Sunday, September 13, 2009

Partitocracia

La partitocracia es una pandemia crónica en España, como bien dice Emilio Lledó en un atinado artículo en El País. Es difícil encontrar otro país donde una democracia tan burocratizada y profesionalizada como la nuestra cuente con tantos recursos para sostener su poder.
Y crecen.
Por eso no es una sorpresa ver cómo una mayoría de políticos mantienen silencio sobre la reducción de los cargos políticos y de libre designación. Callan también sobre una necesaria reducción del gasto político: el empleado en objetivos, acciones y personal ajenos a la gobernación. Gastos cuyos fines son la propaganda y el tejido de un sistema clientelar y burocrático que justifica una gran parte del personal y gastos de la abultada administración pública (estatal, autonómica y local).
Un sistema defendido con uñas y dientes por todos en un reparto de cargos y prebendas muy pocas veces cuestionado y que crea absurdos pactos y discusiones como las protagonizadas por los sillones senatoriales de las dos portavoces del PSOE, Leire Pajín, y el PP, María Dolores de Cospedal. Sillones con abultada retribución y poca responsabilidad para dedicarse a sus cargos en los partidos.
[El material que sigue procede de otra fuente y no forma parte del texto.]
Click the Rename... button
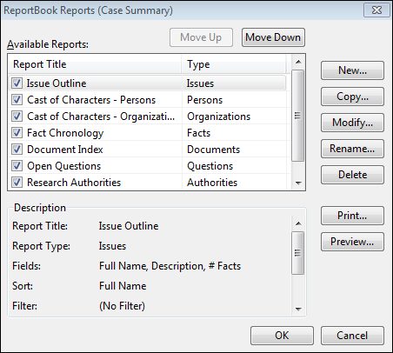 point(352,149)
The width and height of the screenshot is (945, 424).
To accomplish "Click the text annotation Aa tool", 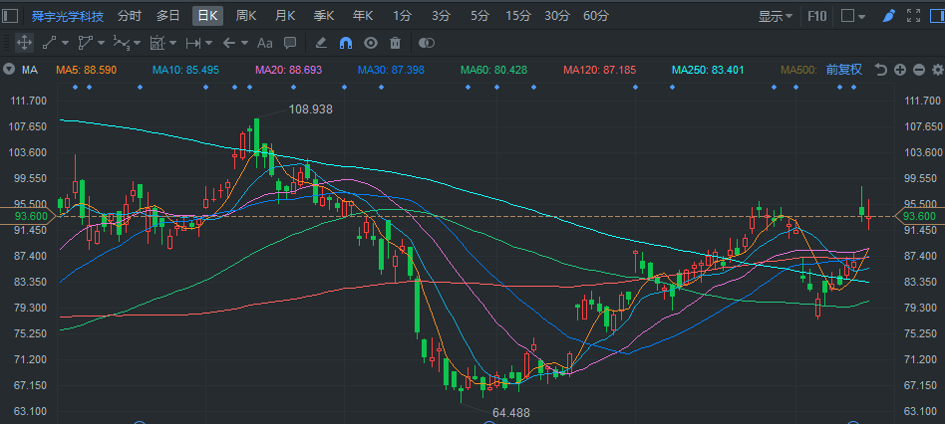I will [264, 43].

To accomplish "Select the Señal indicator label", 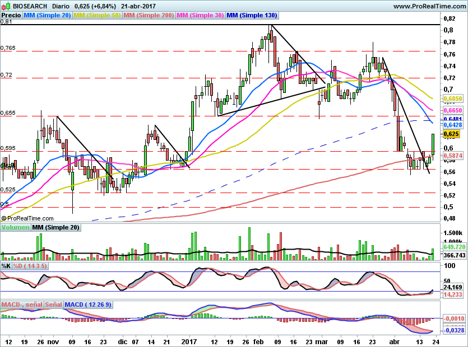I will tap(53, 305).
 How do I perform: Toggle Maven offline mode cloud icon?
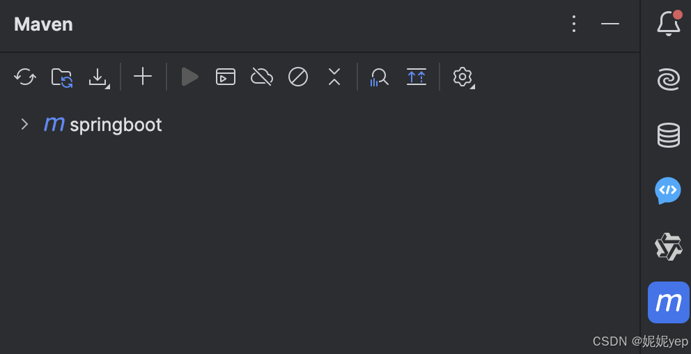[x=262, y=77]
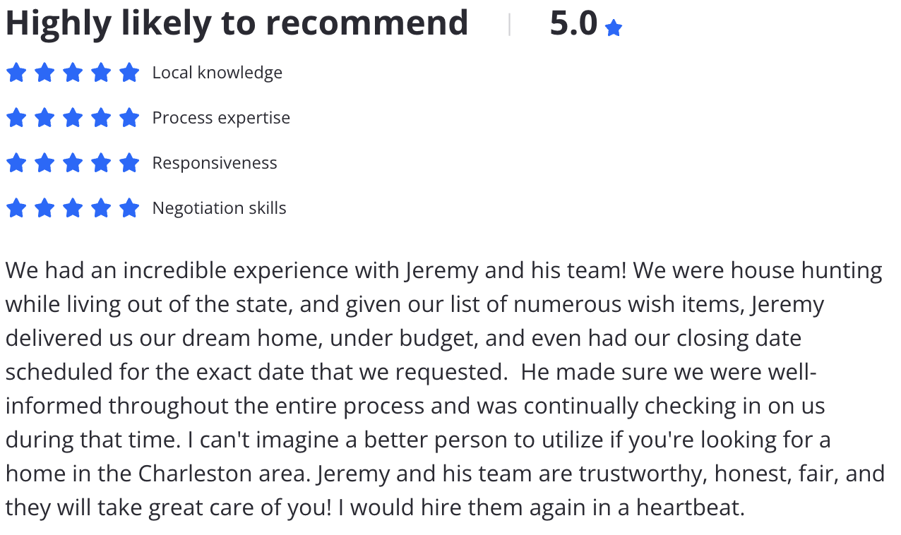Click the first star for Responsiveness
The image size is (901, 535).
[x=16, y=163]
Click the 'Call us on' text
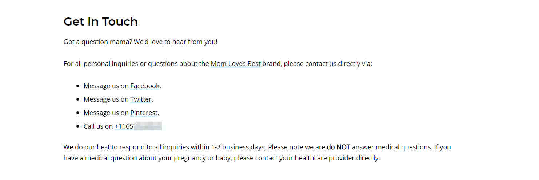 click(98, 126)
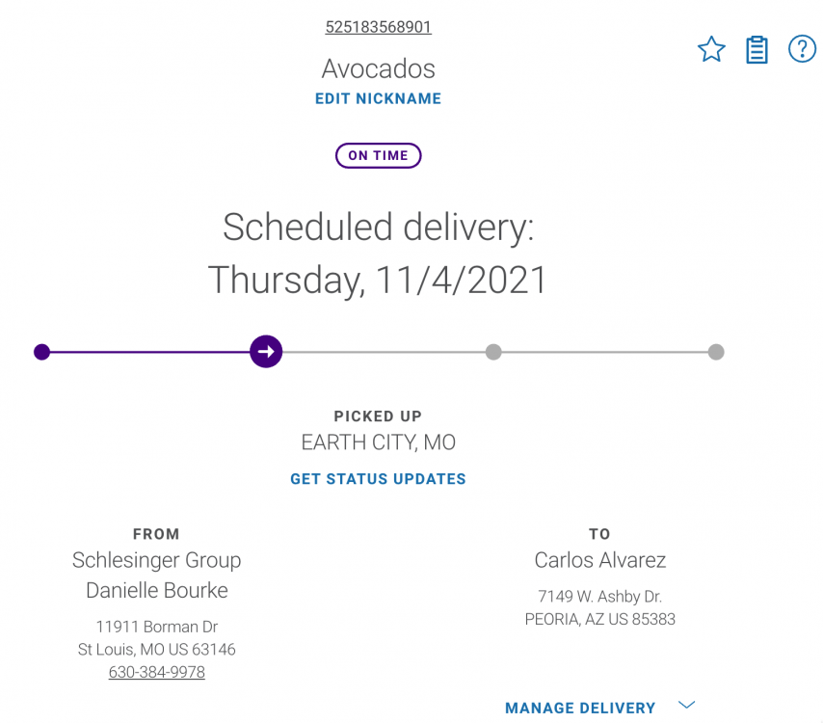Open tracking number 525183568901 link
This screenshot has width=823, height=723.
(379, 27)
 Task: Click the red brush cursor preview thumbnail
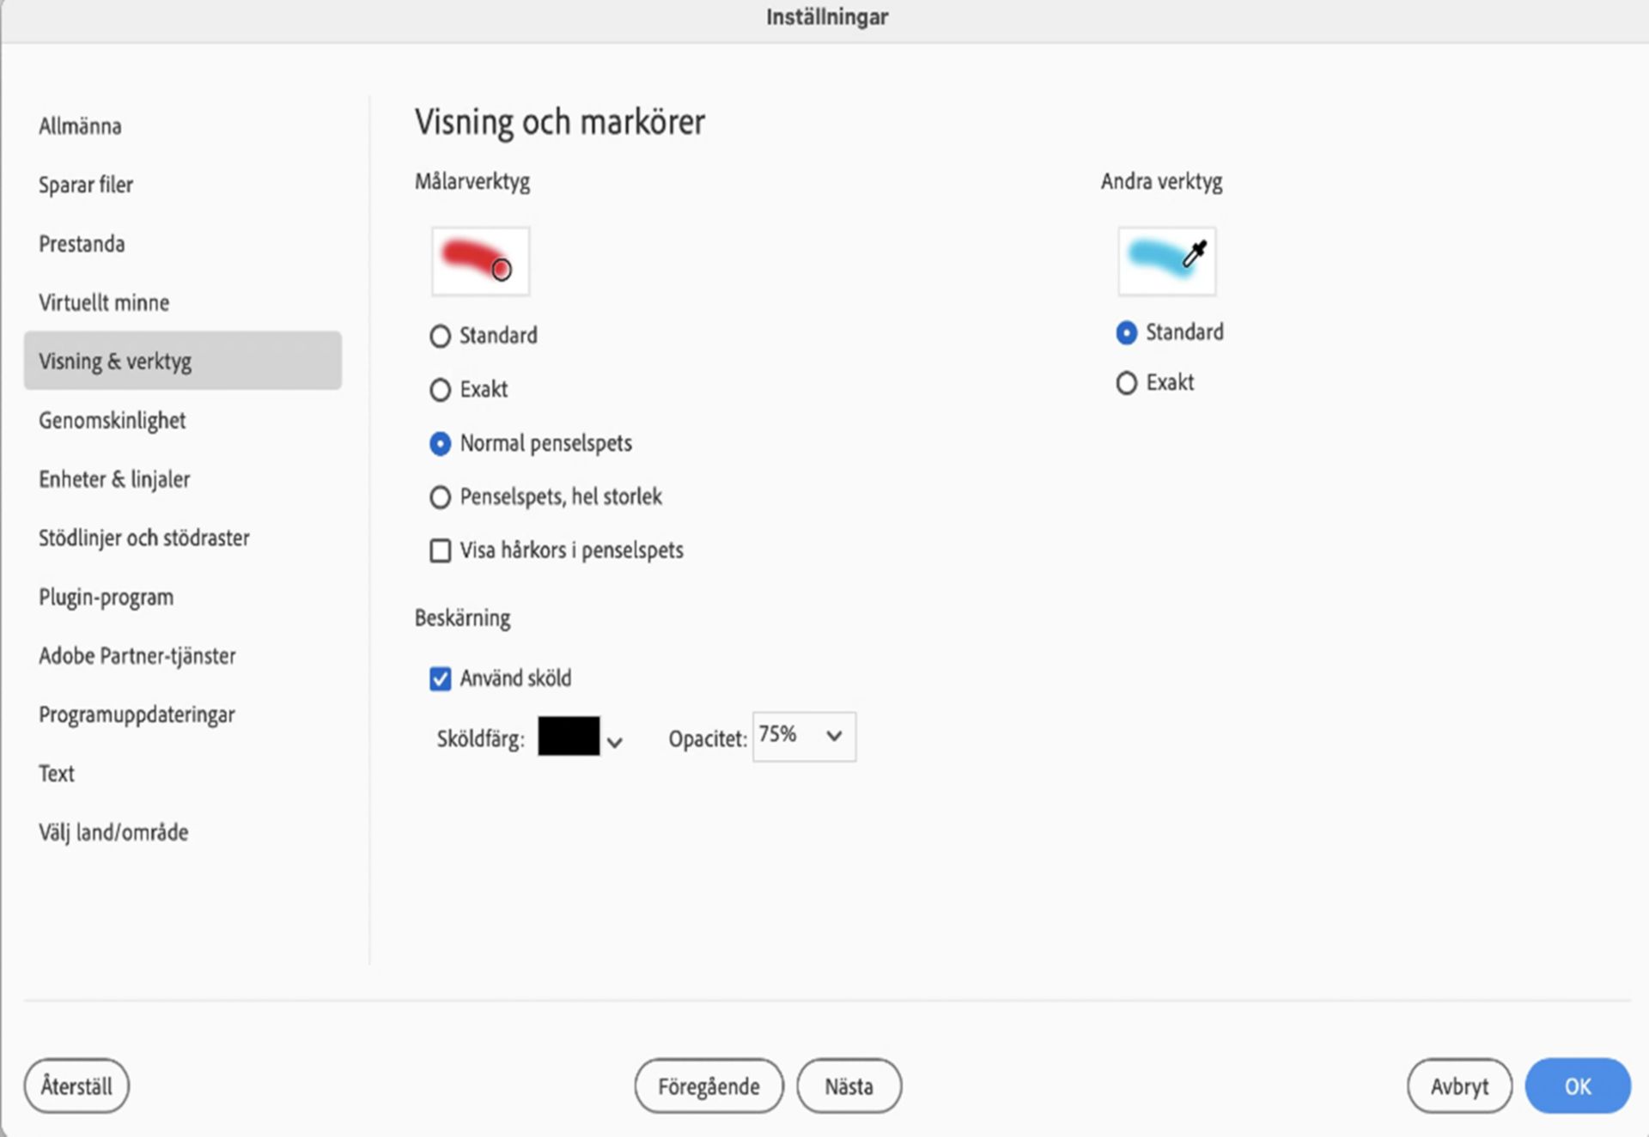[x=480, y=261]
Vergonzoso.
Las cifras son apabullantes.


La Administración del Estado cuenta con 409 altos cargos y más de 6.100 empleados que no son funcionarios ni personal laboral, categoría donde se ubican la mayoría de puestos de libre designacion. Casi el 3% de sus empleados.
Pero la cifra, como cualquiera que conozca la administración y el tejido clientelar español, es ridícula si se compara con el 23% del personal de las autonomías ocupado por eventuales, interinos, contratados y demás puestos y cargos que dependen de la decisión política.
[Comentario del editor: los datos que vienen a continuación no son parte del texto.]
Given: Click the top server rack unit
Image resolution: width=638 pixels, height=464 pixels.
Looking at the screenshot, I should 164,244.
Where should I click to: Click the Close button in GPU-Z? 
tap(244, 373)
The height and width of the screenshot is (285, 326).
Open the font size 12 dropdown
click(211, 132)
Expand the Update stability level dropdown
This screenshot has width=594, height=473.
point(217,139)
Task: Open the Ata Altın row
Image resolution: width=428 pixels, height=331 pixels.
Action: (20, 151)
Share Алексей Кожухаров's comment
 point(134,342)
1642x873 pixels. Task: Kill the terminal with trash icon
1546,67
Son más de 307.000 personas de los 1,33 millones de empleados por las autonomías. A la cabeza en el ránking de personal no laboral está Andalucía, con un 25% de sus empleados autonómicos; la Comunidad Valenciana, con más del 23%; seguidos por Cataluña y Madrid, con ambas superando el 22%, según datos del Ministerio de Política Territorial.
Pero la partitocracia no acaba ahí. Esas cuentas no incluyen los altos cargos de los gobiernos autonómicos y los municipales. Junto a los más de 409 altos cargos del Estado hay que sumar promedios de un centenar de puestos en cada una de las autonomías menos pobladas y cifras de entre 300 y 550 en las más grandes y poderosas, según los datos de cada autonomía.
Y pocos gobiernos han reducido ese número en estos años de crisis.
La poltrona sigue siendo un mal hereditario retratado reiteradamente en la literatura española desde la era de la alternancia bipartidista decimonónica.
Y seguimos, con la única incorporación de los partidos nacionalistas a la nómina.
Una gran parte de los males de la vida pública española vienen de esta situación. Además de la corrupción económica que desde hace meses llena los titulares de los periódicos, lo peor, como dice Lledó, es la "corrupción de la mente, de la conciencia, de la sensibilidad, y del compadreo para defender los intereses casi siempre oligárquicos".
Esa corrupción infecta a muchos políticos, gestores de subvenciones y adjudicaciones, pero también de la propaganda y la mentira. Se extiende entre sus partidarios, por clientelismo o adoctrinamiento. Una ojeada a los comentarios de la mayoría de los diarios digitales es suficiente para ver los síntomas del mal en la ciudadanía.
La partitocracia deteriora además terriblemente la política porque encuentra en la discusión y el debate ideológico la materia adecuada para su podredumbre.
El resultado es la nefasta falta de ideas de la política actual, el mito de la centralidad que expulsa todo lo incómodo y arriesgado del debate político y la explotación demagógica de ciertas causas, las más poderosos para crear filiaciones en los ciudadanos con objetivo de sostener la falsedad partitocrática.
Todo para encubrir la lucha por el mantenimiento del poder burocratizado.
Cómplices: los medios de comunicación. Primero los públicos, manipulados y utilizados como herramientas de poder. Pero también la gran mayoría del resto, atrapados en la tiranía de una escala de valores y una jerarquía informativa que depende más de lo que se dice y de quién lo dice, que de lo que se hace, para qué y con qué resultados.
El problema no es sólo la investigación de la corrupción, sino ese ensimismamiento en lo convencional, lo políticamente correcto. Esa esfera de poder y dominación que la política y las instituciones (incluidas las grandes empresas) marcan. Una masa informe de dominación que se difunde como una epidemia en un tejido social y ciudadano mucho más pasivo y dependiente del poder político y su poder económico y discrecional de lo que muchos quisieran.